|MS SQL Server Administration: Introduction
A database administrator (DBA) has to focus on keeping the SQL server running and doing it fast. Configuration of the server and the software is the prime responsibility of database administrator. Mere installing of the server software is not an end in itself. More important is the pre-installation decisions like layout of the drive, number of servers, schemes for replication, etc. The role of the SQL server towards proper sizing and configuration of the hardware is also required to be determined.
Space management is one of the most pressing issues after installation of the server. An administrator may adopt an approach of setting the server and leaving it like that since SQL server can grow or reduce any database automatically. Instead the administrator should follow any of the many appropriate strategies to monitor and notify the server space.

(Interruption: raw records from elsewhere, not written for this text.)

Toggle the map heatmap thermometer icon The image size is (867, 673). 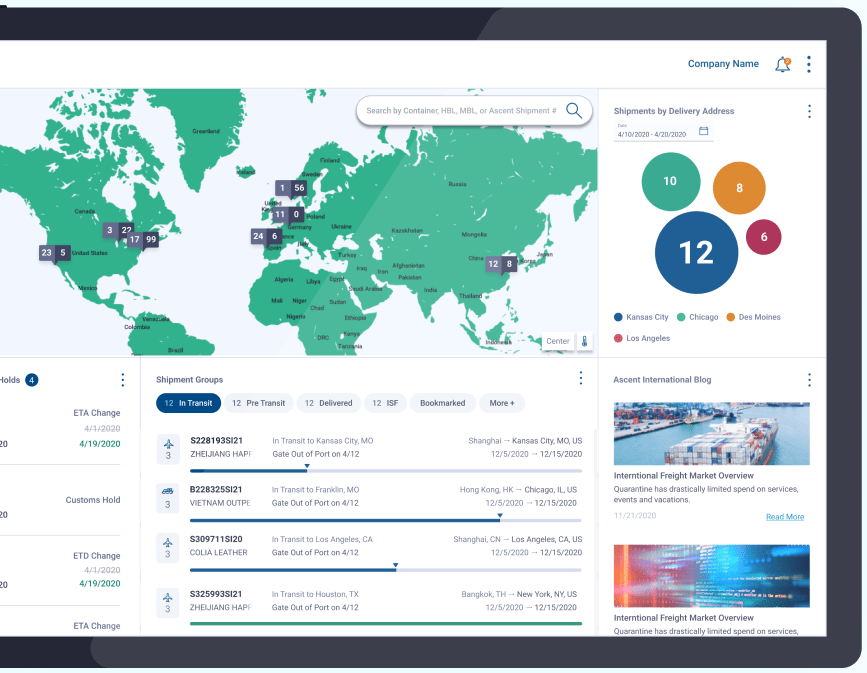pos(585,341)
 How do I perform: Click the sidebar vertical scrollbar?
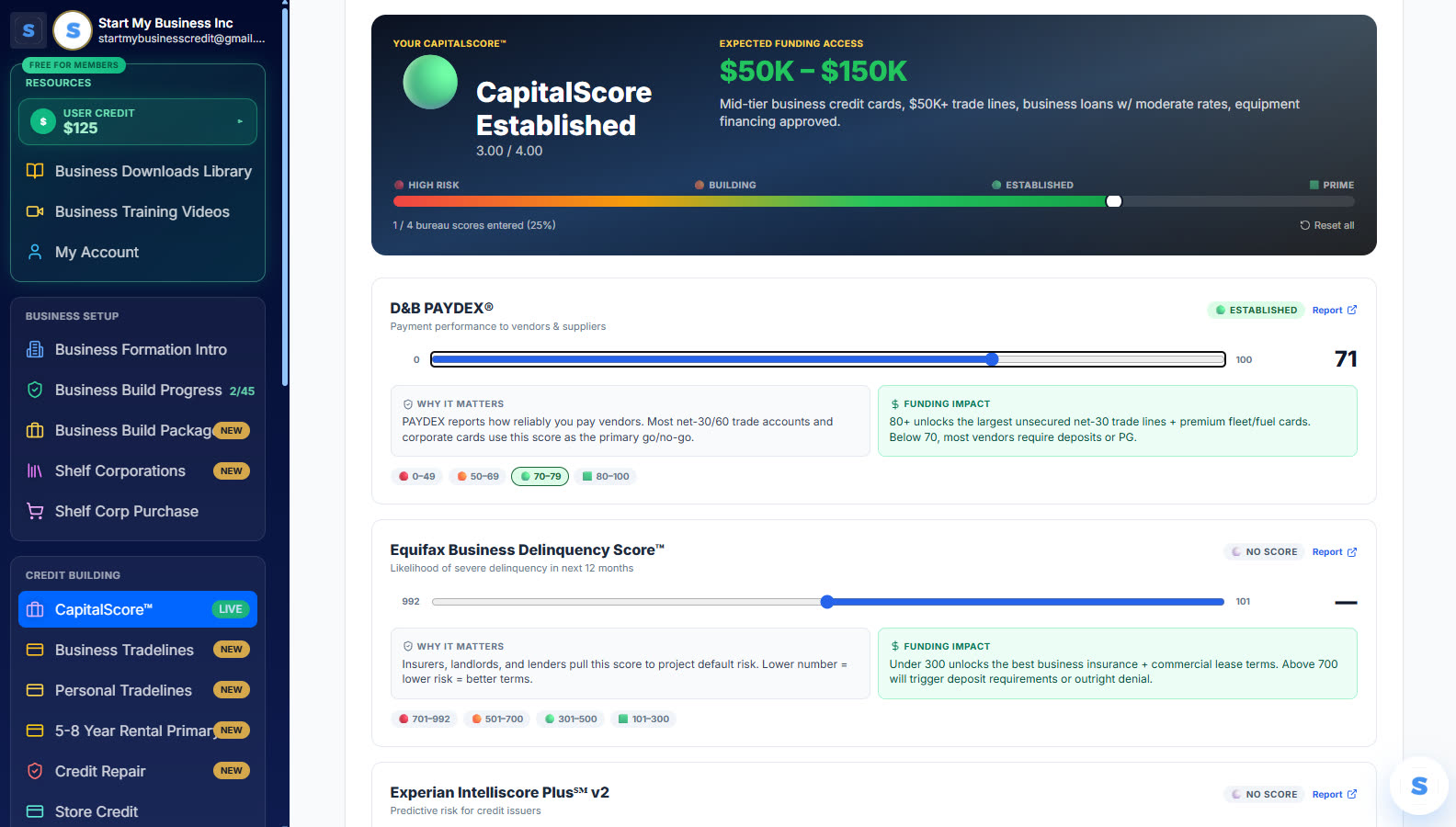pos(285,198)
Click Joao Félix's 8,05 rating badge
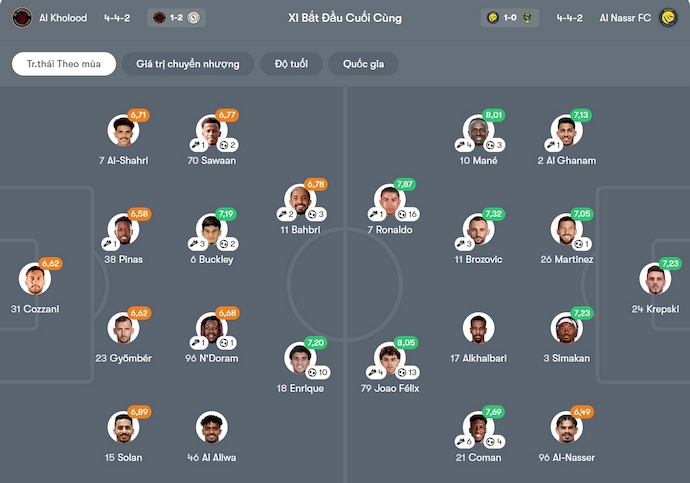This screenshot has height=483, width=690. [x=405, y=342]
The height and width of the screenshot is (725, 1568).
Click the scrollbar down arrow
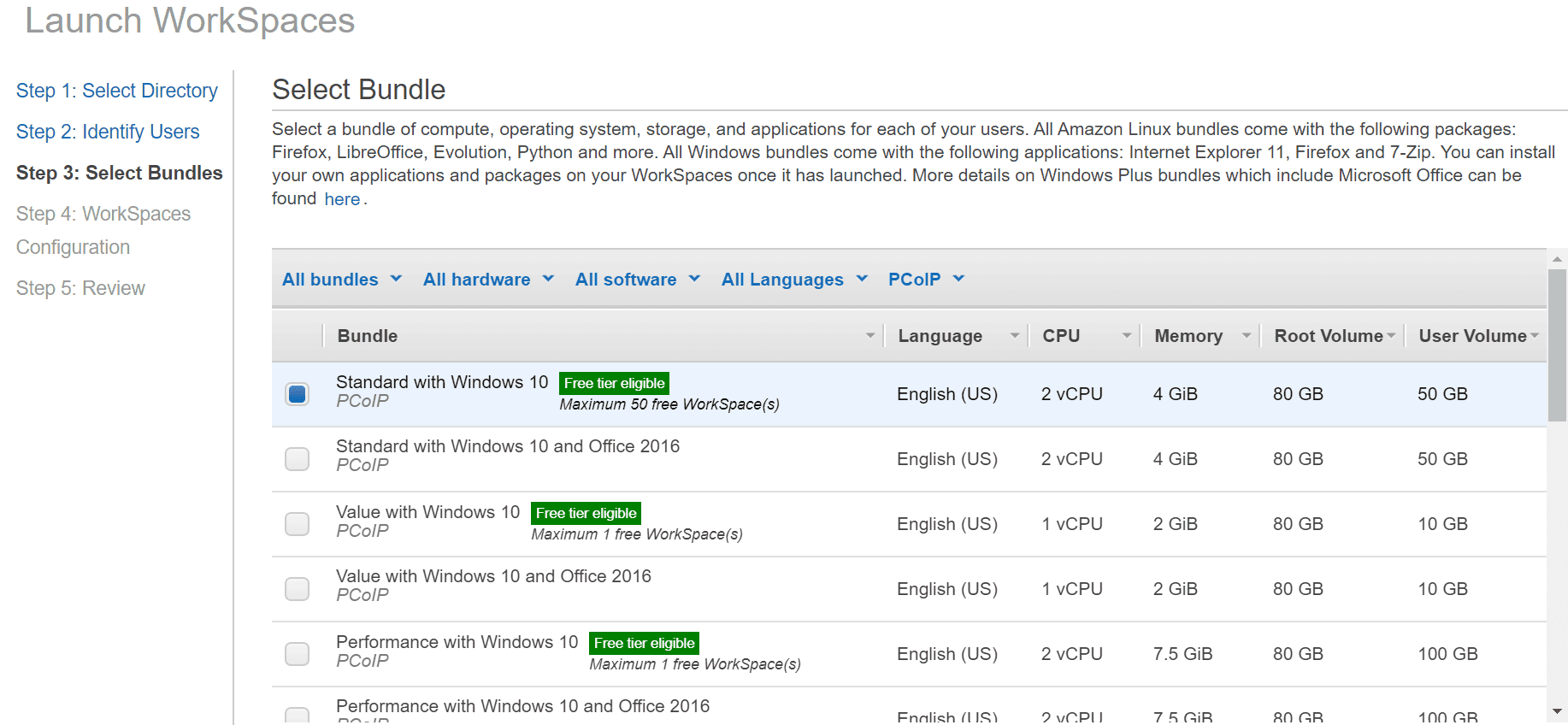pyautogui.click(x=1557, y=711)
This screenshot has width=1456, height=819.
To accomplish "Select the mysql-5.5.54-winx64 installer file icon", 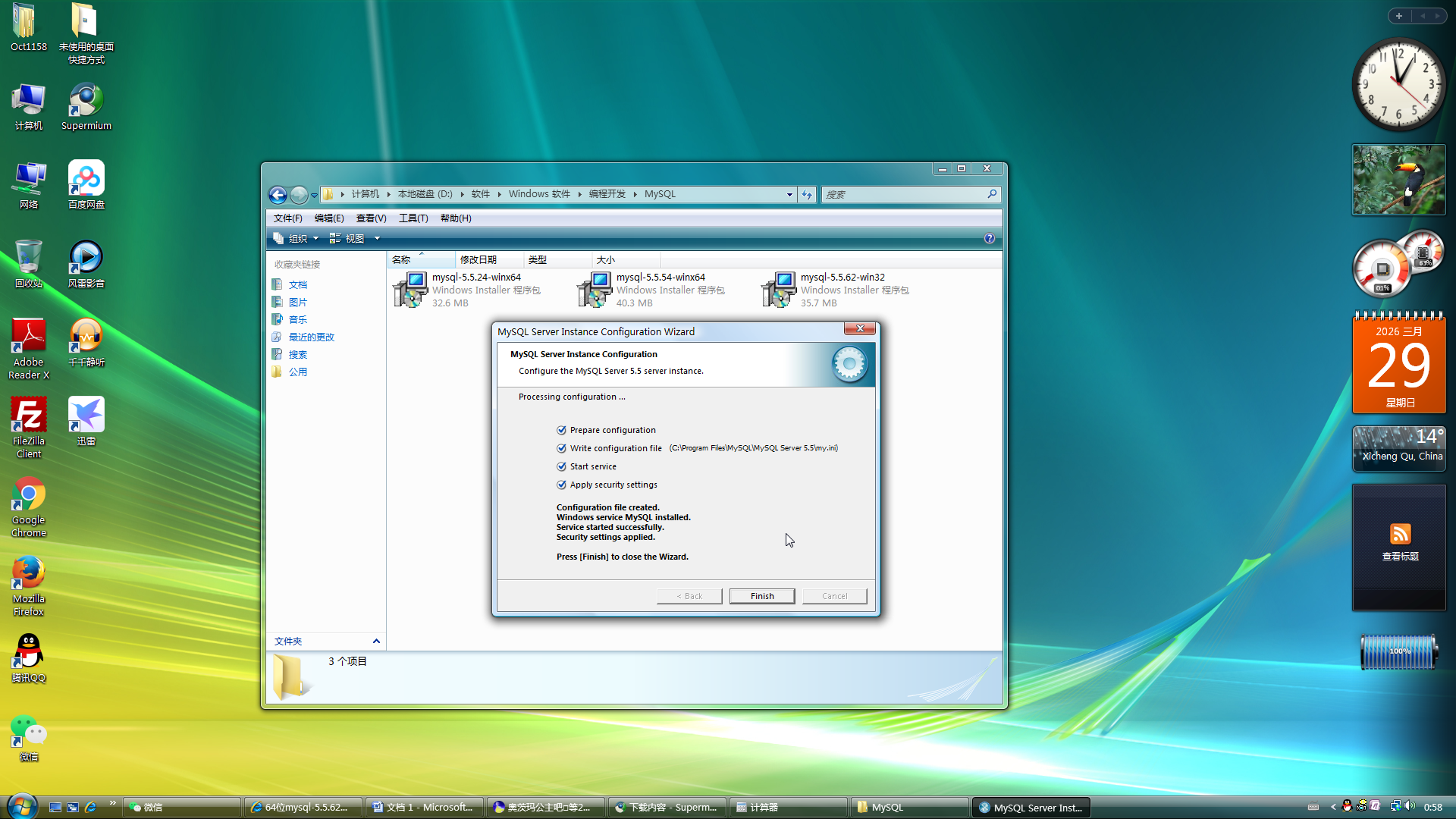I will tap(595, 290).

The DBA is mainly responsible for taking regular backups and this is one thing a DBA cannot afford to ignore. Lack of such backups could spell disaster in the event of a crisis of meltdown of the SQL server in which situation not even the best SQL skill can help if there is no backup. There are wizards and tools to help in such situation but that does not take away the necessity for the DBA to understand what the wizard has chosen to do.
Knowing performance of recovery steps is very important. Although for recovery of database up to the last known good state, necessary tools are available with the Enterprise Manager of SQL server, yet understanding the performance by the DBA is always desirable.
The DBA has to learn the server environment that changes with time. It is always better to maintain service pack installation log and security accounts.
Performance on each database needs to be actively monitored and performance optimized for the server to run and run fast. The internal SQL server tools like Query Analyzer and Enterprise Manager as also external tools help a DBA in this task.